How to Get Your Brand Mentioned in Grok and DeepSeek: The Underrated AI Search Channels in 2026

Most brands obsess over ChatGPT and Google AI Overviews while ignoring Grok and DeepSeek -- two fast-growing AI search channels with distinct ranking signals. Here's how to get cited in both.

Key takeaways

  • Grok and DeepSeek are genuinely different AI search channels with different ranking signals -- Grok weights X/Twitter activity heavily, while DeepSeek favors structured, authoritative web content
  • Most brands haven't optimized for either platform, which means there's real competitive whitespace right now
  • Getting cited in Grok requires an active X presence, not just good web content -- it's the only major AI platform where social signals directly shape responses
  • DeepSeek responds well to the same fundamentals that work for Perplexity: clear, factual, well-structured content published on credible domains
  • Tracking your visibility across both platforms (and knowing which prompts you're missing) is the starting point before any optimization effort

Most AI visibility conversations start and end with ChatGPT, Perplexity, and Google AI Overviews.
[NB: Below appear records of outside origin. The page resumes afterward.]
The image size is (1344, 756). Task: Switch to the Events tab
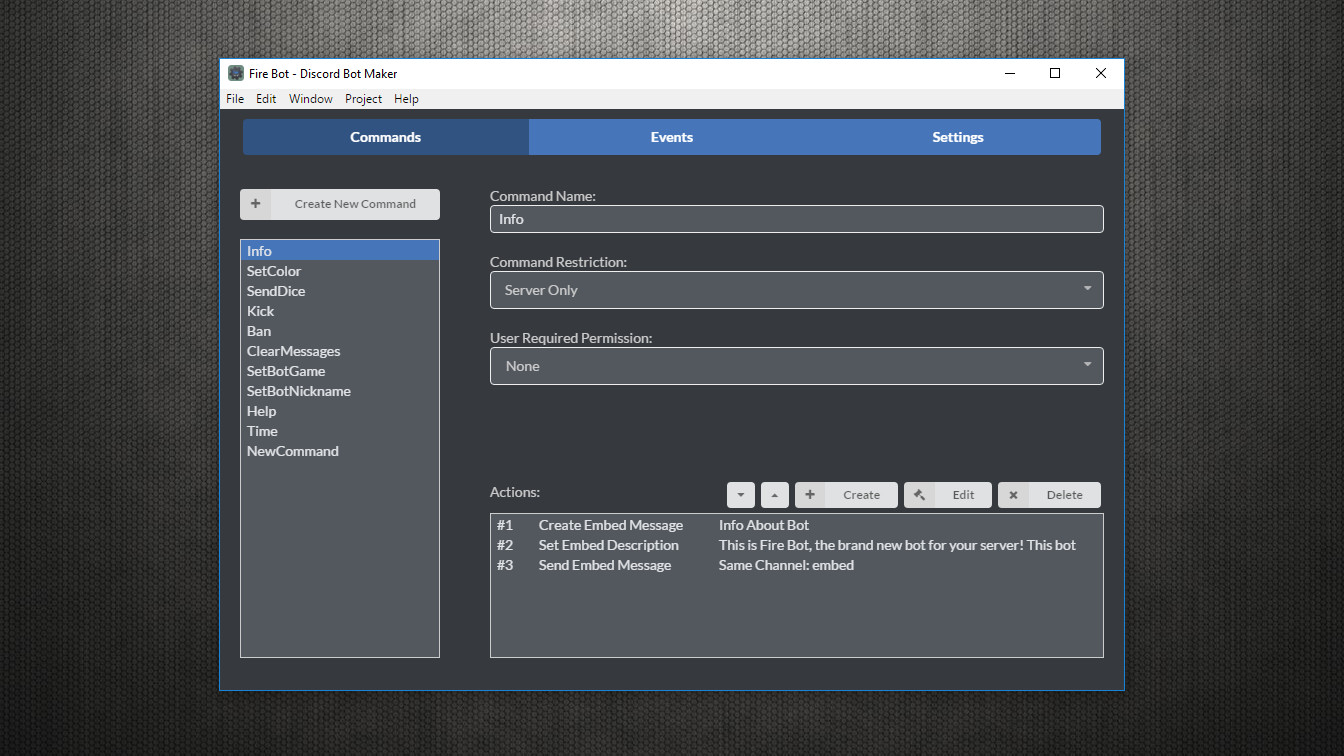671,137
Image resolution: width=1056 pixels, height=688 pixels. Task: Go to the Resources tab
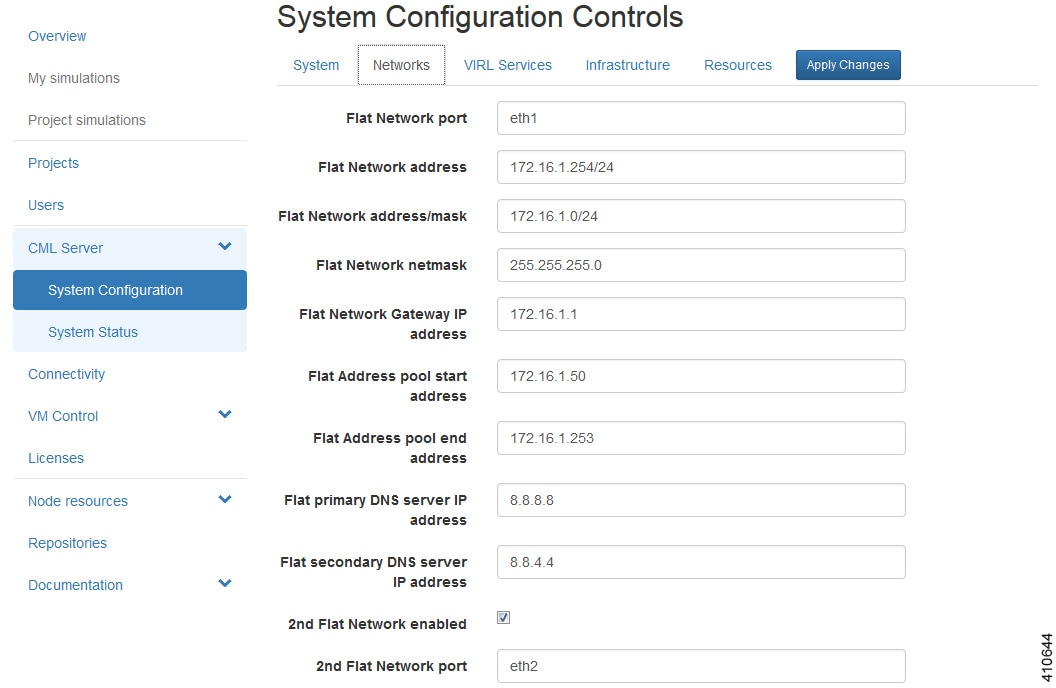click(737, 65)
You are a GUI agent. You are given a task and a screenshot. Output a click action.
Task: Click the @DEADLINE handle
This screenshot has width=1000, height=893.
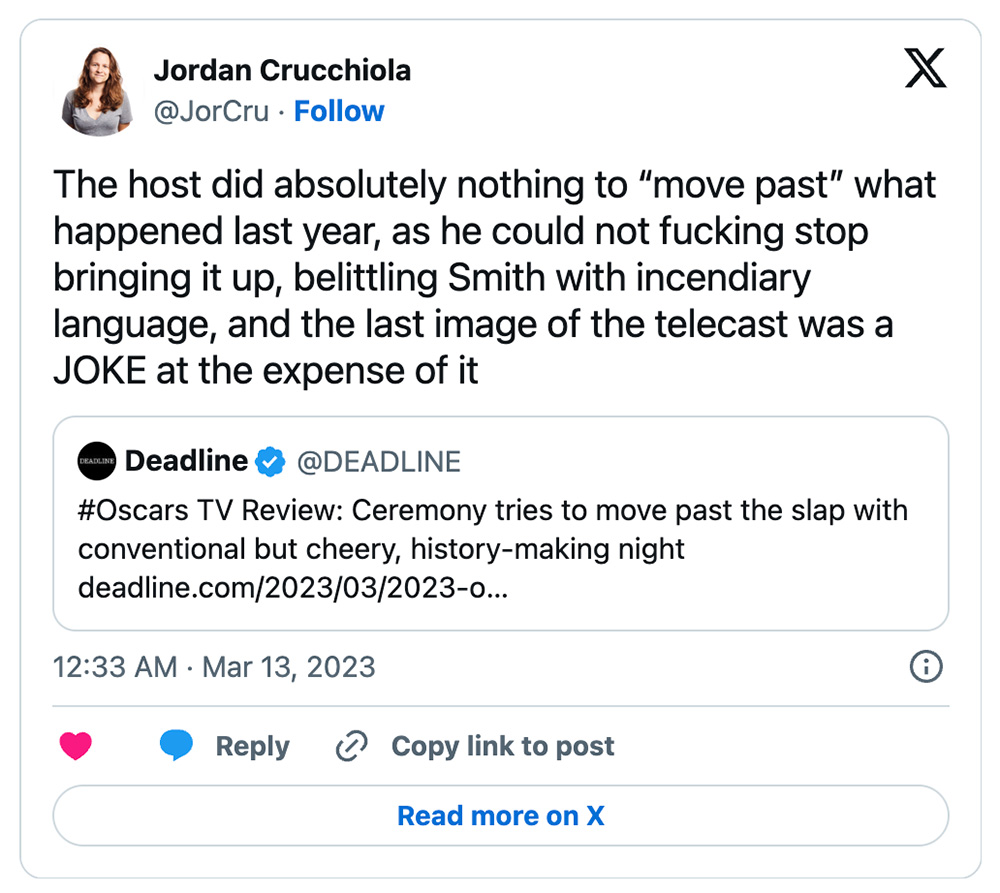tap(379, 462)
That's understandable -- they're the biggest. But in 2026, Grok and DeepSeek are pulling real traffic and influencing real purchase decisions, and almost nobody has thought seriously about optimizing for them.

That's an opportunity. When everyone's fighting for the same real estate in ChatGPT, the brands showing up in Grok and DeepSeek are often doing so almost by accident -- which means a deliberate strategy can go a long way.

This guide covers what makes each platform distinct, what signals actually matter for getting cited, and what you can do this week to start improving your visibility in both.


Why Grok and DeepSeek deserve your attention

Grok, built by xAI and deeply integrated with X (formerly Twitter), has a user base that skews toward tech-forward, high-intent audiences. People using Grok for product research or brand comparisons tend to be early adopters and decision-makers. DeepSeek, meanwhile, has seen explosive adoption in Asia-Pacific markets and among developers globally -- and its responses are increasingly surfacing in third-party AI interfaces that pull from multiple models.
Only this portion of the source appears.